* GOAL OF THE EXERCISE
Recast the data, from its start through the line containing "Action: point(1017,179)", as a numbered list with no blank lines.

++++++

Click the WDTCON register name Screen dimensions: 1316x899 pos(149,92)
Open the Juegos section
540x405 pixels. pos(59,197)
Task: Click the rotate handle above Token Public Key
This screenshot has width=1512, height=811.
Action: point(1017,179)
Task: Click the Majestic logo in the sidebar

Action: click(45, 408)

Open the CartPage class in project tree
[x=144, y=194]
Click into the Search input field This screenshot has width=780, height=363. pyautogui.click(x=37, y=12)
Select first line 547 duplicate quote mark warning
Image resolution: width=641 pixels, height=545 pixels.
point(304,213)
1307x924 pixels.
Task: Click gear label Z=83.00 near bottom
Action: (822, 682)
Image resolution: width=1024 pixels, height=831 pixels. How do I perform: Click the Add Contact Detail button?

++++++

* FINISHED EXERCISE
1. Click the WDTCON register name Screen dimensions: 1316x899 pos(149,92)
2. Open the Juegos section
3. 540x405 pixels. pos(59,197)
4. Task: Click the rotate handle above Token Public Key
5. This screenshot has width=1512, height=811.
6. Action: point(1017,179)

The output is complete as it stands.